Activity:
What number of lines in the entries hold the string "computer"? Answer with it alone.

Records for the exercise:
============================================================
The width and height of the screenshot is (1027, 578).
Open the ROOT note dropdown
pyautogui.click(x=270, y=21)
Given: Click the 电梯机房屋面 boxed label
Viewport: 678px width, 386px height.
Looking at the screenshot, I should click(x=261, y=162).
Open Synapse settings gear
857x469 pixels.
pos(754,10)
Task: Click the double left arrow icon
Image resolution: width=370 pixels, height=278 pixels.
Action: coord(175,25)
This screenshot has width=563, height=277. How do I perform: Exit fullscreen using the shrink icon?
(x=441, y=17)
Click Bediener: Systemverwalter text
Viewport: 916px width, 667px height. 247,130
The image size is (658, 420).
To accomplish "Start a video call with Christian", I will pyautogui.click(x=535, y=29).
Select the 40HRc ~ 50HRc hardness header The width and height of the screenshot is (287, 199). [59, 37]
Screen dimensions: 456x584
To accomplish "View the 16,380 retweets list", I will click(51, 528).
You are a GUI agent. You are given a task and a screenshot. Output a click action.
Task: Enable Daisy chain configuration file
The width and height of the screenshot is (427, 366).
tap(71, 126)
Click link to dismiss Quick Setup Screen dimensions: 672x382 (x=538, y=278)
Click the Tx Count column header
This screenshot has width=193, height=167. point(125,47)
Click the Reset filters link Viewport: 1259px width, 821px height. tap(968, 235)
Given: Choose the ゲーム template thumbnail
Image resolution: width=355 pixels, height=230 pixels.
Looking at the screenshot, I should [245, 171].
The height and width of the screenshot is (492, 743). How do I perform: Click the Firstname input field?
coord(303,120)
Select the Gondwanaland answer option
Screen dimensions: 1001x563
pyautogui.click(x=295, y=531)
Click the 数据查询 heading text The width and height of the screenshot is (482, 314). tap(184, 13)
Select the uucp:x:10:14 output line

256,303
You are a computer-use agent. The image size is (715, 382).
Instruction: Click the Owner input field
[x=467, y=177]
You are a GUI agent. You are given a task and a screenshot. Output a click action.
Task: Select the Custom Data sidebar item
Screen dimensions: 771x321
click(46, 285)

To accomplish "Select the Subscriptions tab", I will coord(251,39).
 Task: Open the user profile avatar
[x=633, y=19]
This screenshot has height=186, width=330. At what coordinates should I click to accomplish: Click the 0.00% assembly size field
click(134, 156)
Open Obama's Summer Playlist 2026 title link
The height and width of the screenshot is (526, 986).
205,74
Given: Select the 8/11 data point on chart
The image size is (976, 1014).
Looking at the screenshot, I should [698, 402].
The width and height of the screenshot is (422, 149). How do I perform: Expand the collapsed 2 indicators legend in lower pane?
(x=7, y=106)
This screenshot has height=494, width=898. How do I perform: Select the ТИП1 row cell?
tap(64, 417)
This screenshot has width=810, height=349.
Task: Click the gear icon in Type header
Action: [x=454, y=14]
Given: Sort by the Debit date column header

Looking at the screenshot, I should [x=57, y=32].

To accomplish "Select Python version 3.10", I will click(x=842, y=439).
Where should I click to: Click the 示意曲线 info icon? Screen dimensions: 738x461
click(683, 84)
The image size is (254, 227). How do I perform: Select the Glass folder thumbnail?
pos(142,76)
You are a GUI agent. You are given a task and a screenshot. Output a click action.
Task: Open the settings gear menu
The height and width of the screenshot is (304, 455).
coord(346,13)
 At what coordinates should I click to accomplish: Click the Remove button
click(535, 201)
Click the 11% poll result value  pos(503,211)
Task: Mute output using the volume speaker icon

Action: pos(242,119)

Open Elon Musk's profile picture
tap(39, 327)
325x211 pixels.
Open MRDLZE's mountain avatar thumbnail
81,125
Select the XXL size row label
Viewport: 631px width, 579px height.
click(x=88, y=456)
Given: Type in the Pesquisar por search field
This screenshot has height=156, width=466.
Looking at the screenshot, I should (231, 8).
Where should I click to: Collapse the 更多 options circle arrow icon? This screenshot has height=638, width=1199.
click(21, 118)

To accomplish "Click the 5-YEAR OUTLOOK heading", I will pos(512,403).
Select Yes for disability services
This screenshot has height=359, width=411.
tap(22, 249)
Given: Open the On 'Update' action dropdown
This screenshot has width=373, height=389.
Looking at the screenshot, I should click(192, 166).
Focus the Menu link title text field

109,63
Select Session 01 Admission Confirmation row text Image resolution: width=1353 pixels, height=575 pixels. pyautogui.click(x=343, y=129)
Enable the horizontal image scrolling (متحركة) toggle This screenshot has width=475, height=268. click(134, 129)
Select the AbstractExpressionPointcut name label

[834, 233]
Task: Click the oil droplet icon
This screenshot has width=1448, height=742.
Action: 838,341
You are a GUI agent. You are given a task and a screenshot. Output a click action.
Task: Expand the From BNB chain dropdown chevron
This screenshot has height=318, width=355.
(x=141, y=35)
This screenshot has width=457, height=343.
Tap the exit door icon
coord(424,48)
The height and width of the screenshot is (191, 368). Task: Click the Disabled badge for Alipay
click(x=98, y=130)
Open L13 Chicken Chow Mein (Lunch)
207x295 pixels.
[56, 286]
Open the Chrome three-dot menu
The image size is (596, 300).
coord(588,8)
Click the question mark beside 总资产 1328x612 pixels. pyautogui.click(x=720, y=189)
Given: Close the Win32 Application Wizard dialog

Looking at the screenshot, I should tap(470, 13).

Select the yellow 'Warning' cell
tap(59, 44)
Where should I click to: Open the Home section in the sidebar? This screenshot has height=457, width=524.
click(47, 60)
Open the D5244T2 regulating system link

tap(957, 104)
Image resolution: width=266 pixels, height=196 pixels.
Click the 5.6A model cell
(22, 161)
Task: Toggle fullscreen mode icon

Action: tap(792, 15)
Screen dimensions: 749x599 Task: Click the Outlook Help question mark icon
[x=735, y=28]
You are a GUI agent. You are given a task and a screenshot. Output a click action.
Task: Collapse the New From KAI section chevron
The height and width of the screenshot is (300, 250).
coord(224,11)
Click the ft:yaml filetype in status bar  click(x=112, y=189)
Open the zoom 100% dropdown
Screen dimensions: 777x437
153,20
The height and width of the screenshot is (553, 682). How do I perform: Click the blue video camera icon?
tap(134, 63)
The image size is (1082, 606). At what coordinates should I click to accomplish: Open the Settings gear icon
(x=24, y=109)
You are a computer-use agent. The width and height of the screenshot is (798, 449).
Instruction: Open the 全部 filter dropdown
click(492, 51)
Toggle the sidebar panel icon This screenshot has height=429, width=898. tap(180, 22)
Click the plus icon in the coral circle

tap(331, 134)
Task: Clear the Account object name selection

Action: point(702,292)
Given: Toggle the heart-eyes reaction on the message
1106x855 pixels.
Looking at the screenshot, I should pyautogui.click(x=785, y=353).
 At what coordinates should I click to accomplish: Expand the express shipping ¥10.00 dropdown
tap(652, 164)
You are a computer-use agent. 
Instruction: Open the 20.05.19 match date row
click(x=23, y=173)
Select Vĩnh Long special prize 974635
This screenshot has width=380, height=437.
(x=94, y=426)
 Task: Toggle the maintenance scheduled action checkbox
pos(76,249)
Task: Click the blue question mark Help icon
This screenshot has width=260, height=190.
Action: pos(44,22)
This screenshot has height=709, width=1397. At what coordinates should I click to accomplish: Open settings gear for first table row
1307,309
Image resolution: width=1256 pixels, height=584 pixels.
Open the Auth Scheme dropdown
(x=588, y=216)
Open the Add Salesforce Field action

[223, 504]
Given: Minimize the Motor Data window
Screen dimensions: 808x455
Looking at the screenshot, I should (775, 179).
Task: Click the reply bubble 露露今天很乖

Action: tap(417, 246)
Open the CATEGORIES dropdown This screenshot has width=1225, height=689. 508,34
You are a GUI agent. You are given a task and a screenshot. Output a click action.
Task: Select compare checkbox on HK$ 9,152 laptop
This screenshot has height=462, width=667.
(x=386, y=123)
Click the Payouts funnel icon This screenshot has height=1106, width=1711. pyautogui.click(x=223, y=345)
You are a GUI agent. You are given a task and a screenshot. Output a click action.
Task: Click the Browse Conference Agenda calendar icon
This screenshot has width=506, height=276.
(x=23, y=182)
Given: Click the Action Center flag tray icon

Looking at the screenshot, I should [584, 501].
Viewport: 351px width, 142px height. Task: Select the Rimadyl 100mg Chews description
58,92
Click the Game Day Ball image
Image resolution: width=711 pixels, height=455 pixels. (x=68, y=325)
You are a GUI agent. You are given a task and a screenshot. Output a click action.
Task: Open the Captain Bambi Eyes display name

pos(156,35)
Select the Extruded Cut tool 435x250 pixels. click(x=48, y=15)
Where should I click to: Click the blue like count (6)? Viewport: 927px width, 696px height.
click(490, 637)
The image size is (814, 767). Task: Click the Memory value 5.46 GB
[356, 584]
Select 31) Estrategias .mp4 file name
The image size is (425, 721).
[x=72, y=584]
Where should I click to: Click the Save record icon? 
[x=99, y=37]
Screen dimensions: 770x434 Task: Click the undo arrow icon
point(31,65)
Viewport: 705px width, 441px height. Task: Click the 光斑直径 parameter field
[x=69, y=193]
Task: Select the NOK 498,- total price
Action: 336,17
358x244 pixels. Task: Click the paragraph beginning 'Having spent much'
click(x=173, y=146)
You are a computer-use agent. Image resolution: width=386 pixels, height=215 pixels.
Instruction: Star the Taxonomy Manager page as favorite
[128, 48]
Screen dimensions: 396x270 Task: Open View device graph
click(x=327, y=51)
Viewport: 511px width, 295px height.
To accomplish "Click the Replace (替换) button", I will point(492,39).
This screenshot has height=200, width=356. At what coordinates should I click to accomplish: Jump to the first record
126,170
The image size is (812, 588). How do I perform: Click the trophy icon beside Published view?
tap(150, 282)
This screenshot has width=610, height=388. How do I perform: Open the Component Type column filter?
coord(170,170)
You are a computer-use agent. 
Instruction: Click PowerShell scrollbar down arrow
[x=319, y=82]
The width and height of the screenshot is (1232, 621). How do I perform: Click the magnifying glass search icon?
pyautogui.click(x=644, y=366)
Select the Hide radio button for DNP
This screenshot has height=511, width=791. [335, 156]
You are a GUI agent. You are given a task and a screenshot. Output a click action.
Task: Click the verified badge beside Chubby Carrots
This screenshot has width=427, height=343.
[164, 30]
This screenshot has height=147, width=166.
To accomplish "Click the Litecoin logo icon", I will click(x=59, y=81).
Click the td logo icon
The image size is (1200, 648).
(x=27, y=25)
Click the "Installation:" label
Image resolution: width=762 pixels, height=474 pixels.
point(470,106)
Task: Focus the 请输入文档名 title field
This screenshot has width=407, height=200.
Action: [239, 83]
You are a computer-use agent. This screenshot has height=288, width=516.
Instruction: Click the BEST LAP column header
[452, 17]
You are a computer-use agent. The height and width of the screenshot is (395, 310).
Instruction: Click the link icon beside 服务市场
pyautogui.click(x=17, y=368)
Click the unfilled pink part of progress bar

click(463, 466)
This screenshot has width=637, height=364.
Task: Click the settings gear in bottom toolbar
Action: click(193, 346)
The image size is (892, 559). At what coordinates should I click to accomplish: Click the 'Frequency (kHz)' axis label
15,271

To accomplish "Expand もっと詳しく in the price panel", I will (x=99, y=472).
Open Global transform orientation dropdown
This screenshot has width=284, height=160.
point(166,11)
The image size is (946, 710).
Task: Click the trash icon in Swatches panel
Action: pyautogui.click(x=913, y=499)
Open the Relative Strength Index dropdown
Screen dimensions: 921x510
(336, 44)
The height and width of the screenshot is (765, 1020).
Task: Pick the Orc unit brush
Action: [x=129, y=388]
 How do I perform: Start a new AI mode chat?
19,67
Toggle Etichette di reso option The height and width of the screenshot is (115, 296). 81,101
============================================================
Answer for the task:
7